▶ EXTRACT PROVIDED
::::

New spring-like modular devices are designed to optimize the performance of live muscle fibers, enabling their use in powering biohybrid robots.
Engineers at the Massachusetts Institute of Technology (MIT) have unveiled a spring-like device poised to revolutionise the construction of muscle-powered robots. This emerges as a versatile skeletal module, engineered to harness muscle tissue’s unparalleled efficiency for robotic actuation. Traditionally, muscle fibers are recognized for their superior power and precision over synthetic counterparts, alongside their self-healing and strengthening capabilities through exercise. This biological prowess has inspired engineers to develop “biohybrid” robots, integrating muscle-based actuators with artificial frameworks to execute various functions such as walking, swimming, and gripping.
Despite the diversity in biohybrid robot designs, a universal strategy for optimizing muscle utilization in robotics remained elusive until introduction of the “flexure.” This device is ingeniously crafted to maximize muscle-induced motion, akin to calibrating the optimal weight for a leg press machine. By attaching a ring of muscle tissue to the flexure, researchers observed a fivefold increase in stretch compared to previous designs, heralding a significant leap in robotic muscle actuation efficiency.

::::

▶ ENTRIES PROVIDED
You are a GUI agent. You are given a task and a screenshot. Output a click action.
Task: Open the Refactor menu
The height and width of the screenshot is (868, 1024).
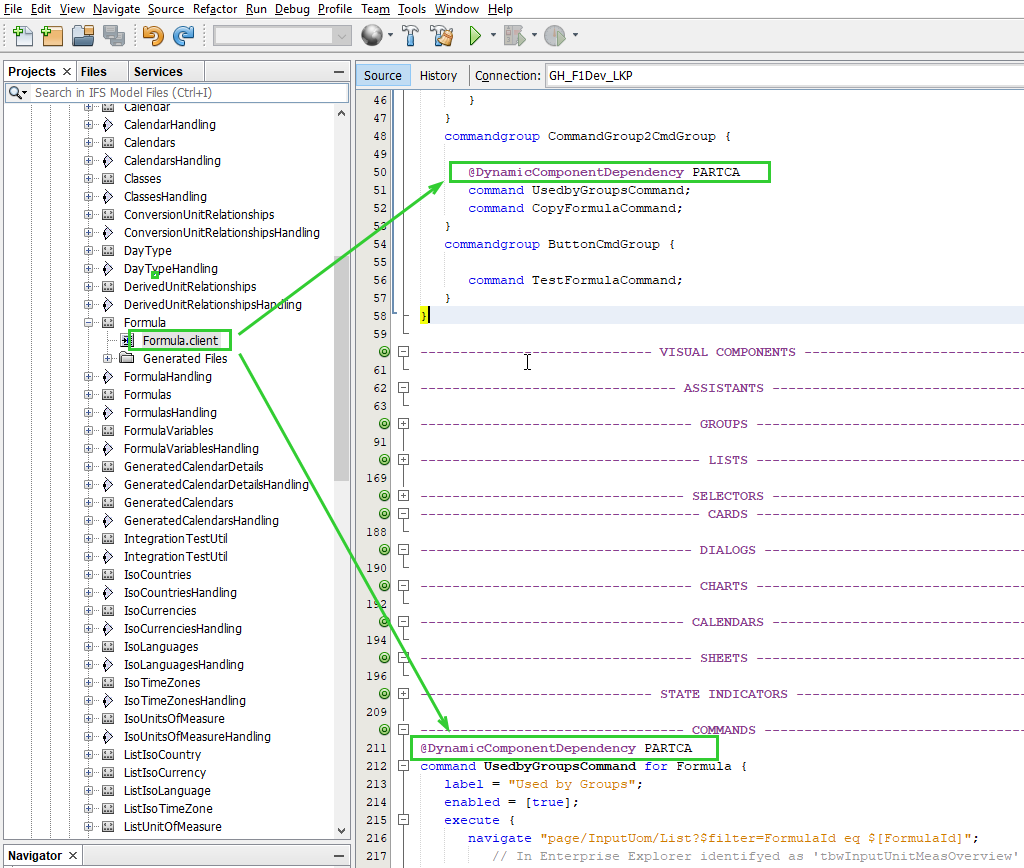[215, 9]
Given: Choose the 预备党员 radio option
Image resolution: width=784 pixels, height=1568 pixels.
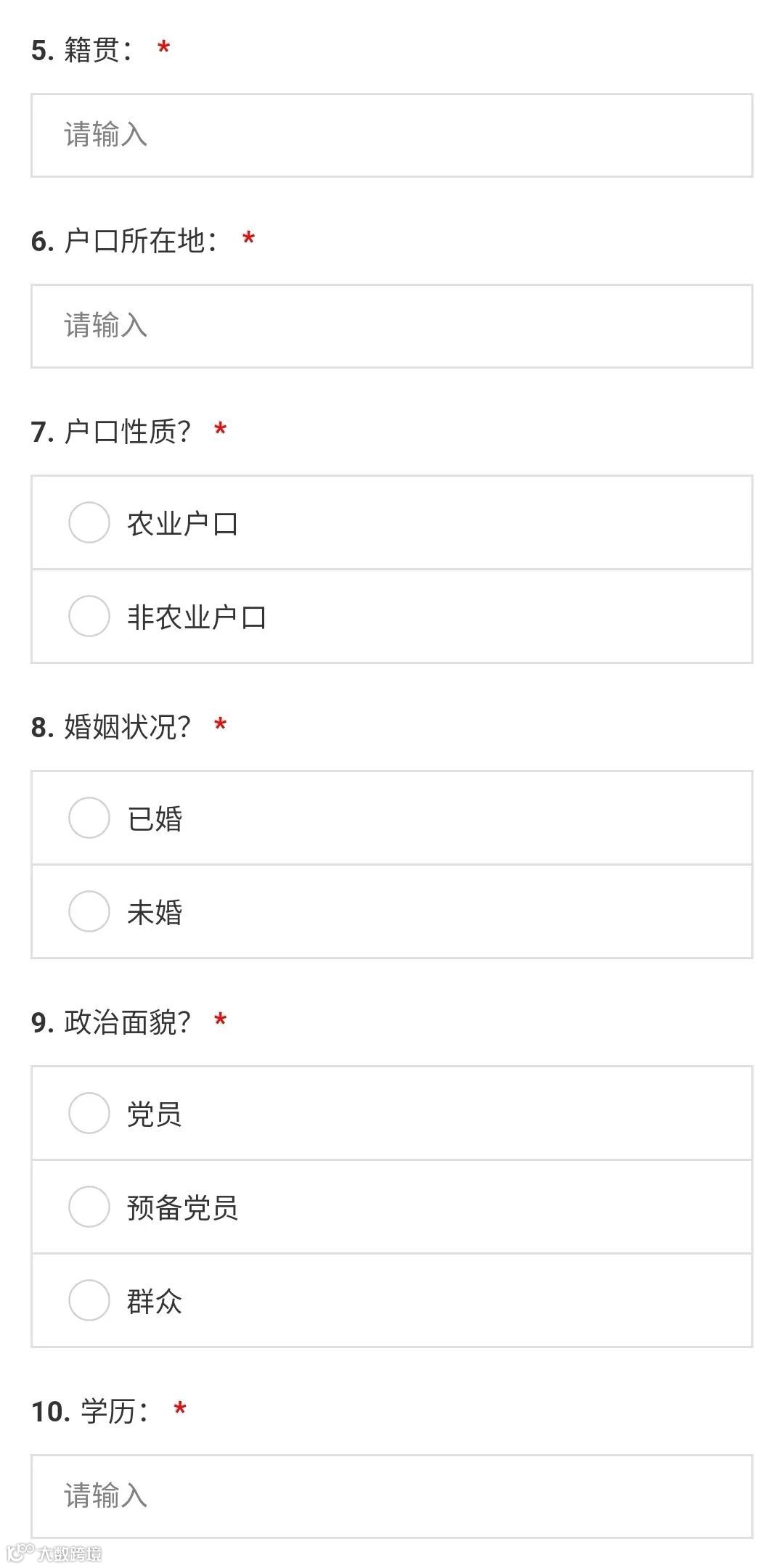Looking at the screenshot, I should [x=89, y=1207].
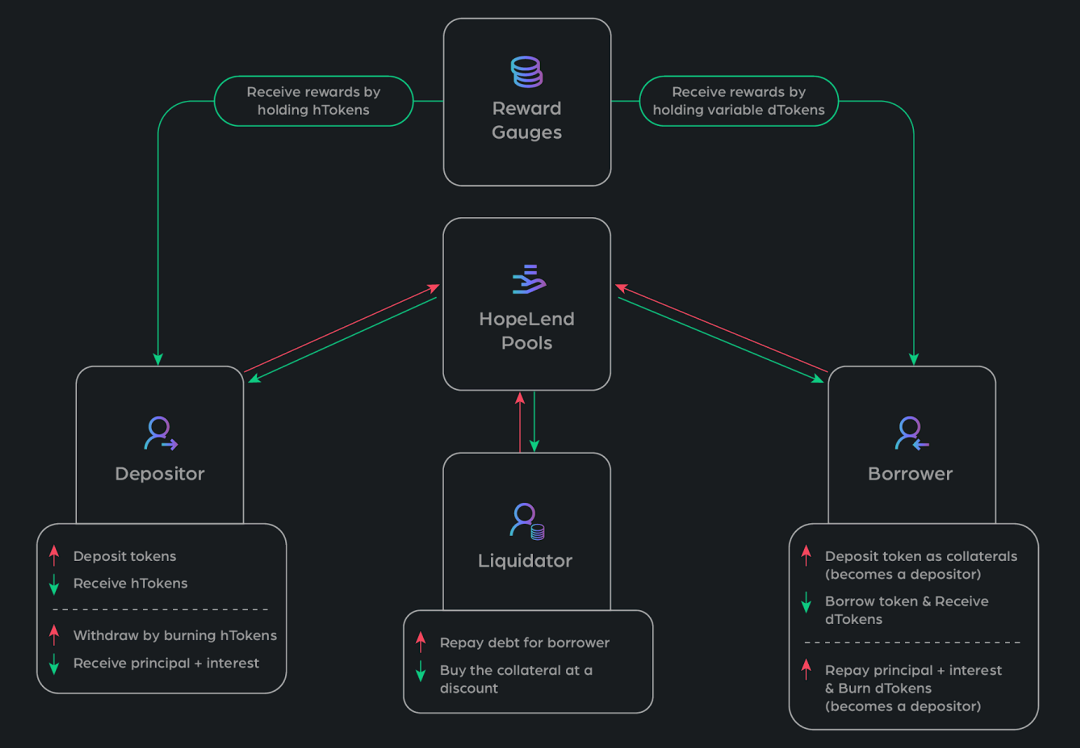This screenshot has height=748, width=1080.
Task: Click green arrow beside Buy the collateral
Action: pyautogui.click(x=421, y=671)
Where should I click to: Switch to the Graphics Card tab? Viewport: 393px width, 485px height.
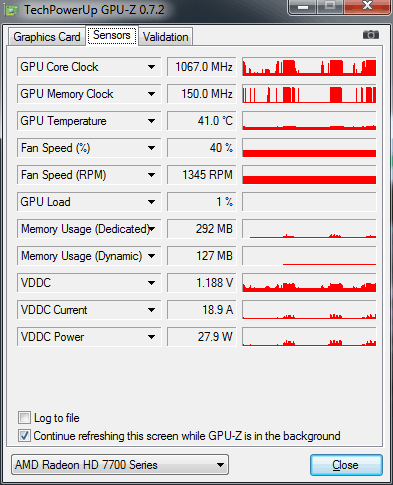tap(47, 37)
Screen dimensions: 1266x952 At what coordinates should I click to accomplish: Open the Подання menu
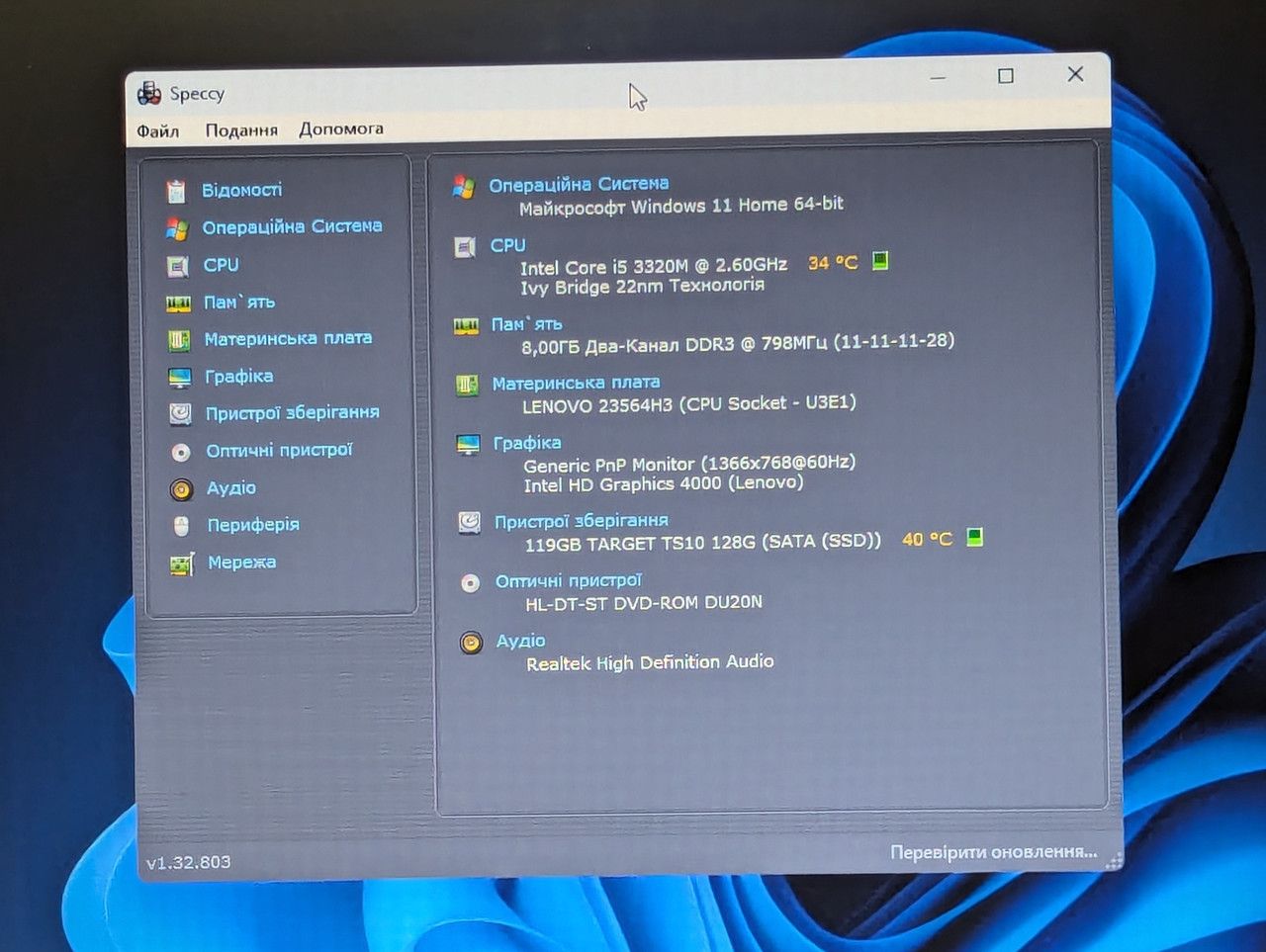tap(241, 130)
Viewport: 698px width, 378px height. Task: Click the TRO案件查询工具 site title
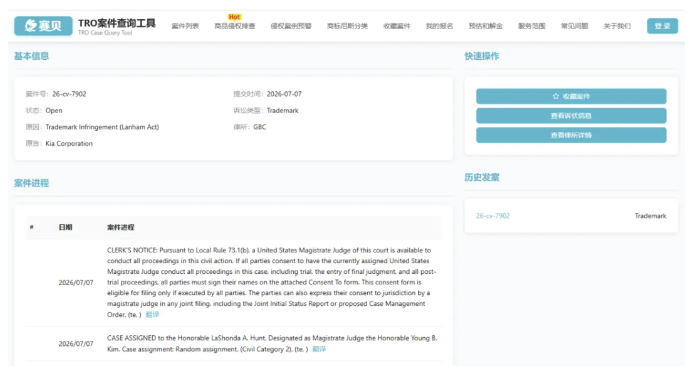[117, 23]
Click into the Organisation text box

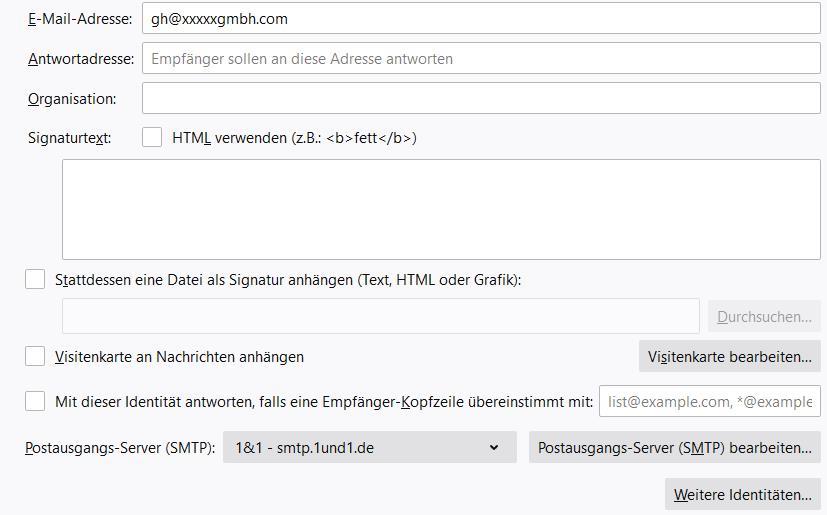[x=480, y=98]
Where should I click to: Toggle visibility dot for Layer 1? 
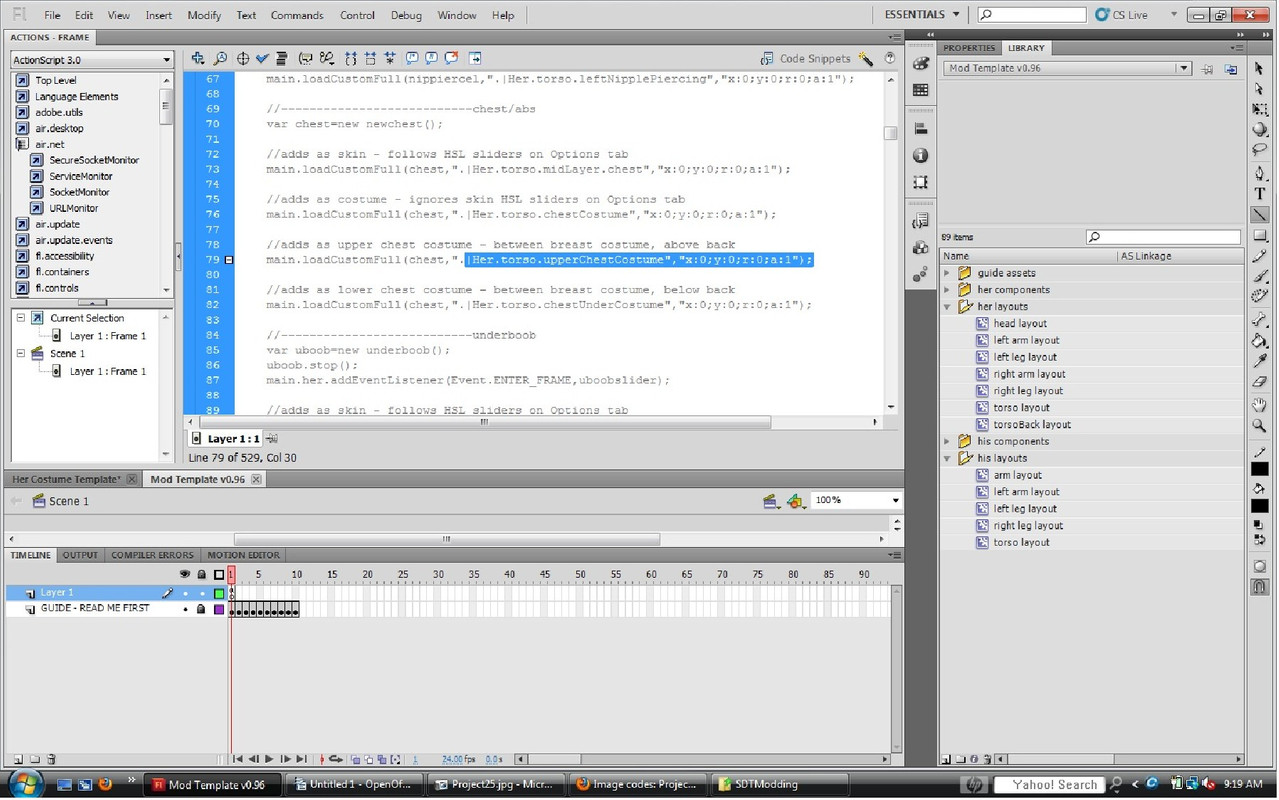pyautogui.click(x=185, y=594)
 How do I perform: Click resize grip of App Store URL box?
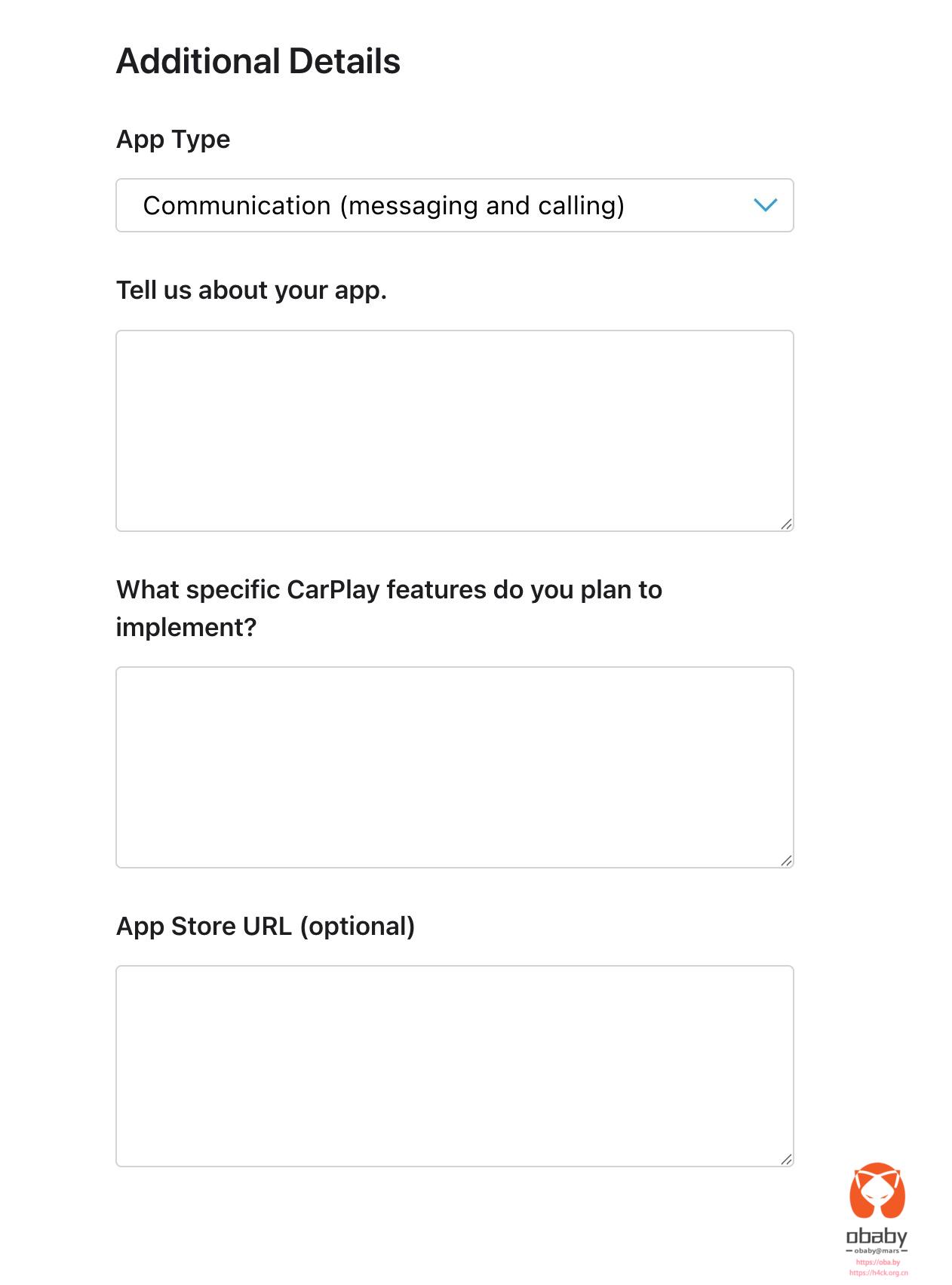(x=786, y=1159)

::::

▶ ACTIVITIES
**1.** Please return the part of the article on muscle-powered robots above, beginning at the words "Engineers at the" and stopping after "swimming, and gripping.", copied word for word.
**2.** Answer these questions from the article on muscle-powered robots:
(a) Engineers at which institution unveiled the spring-like device?
(b) What three functions does the article say biohybrid robots can execute?
(c) By how much did stretch increase when a ring of muscle tissue was attached to the flexure, compared with previous designs?
**3.** List every quality of muscle fibers that the article on muscle-powered robots names in the sentence beginning "Traditionally, muscle fibers are recognized".

▶ ANSWERS FOR THIS EXERCISE
**1.**
Engineers at the Massachusetts Institute of Technology (MIT) have unveiled a spring-like device poised to revolutionise the construction of muscle-powered robots. This emerges as a versatile skeletal module, engineered to harness muscle tissue’s unparalleled efficiency for robotic actuation. Traditionally, muscle fibers are recognized for their superior power and precision over synthetic counterparts, alongside their self-healing and strengthening capabilities through exercise. This biological prowess has inspired engineers to develop “biohybrid” robots, integrating muscle-based actuators with artificial frameworks to execute various functions such as walking, swimming, and gripping.

**2.**
(a) The Massachusetts Institute of Technology (MIT)
(b) Walking, swimming, and gripping
(c) Fivefold

**3.**
- Superior power
- Superior precision
- Self-healing
- Strengthening through exercise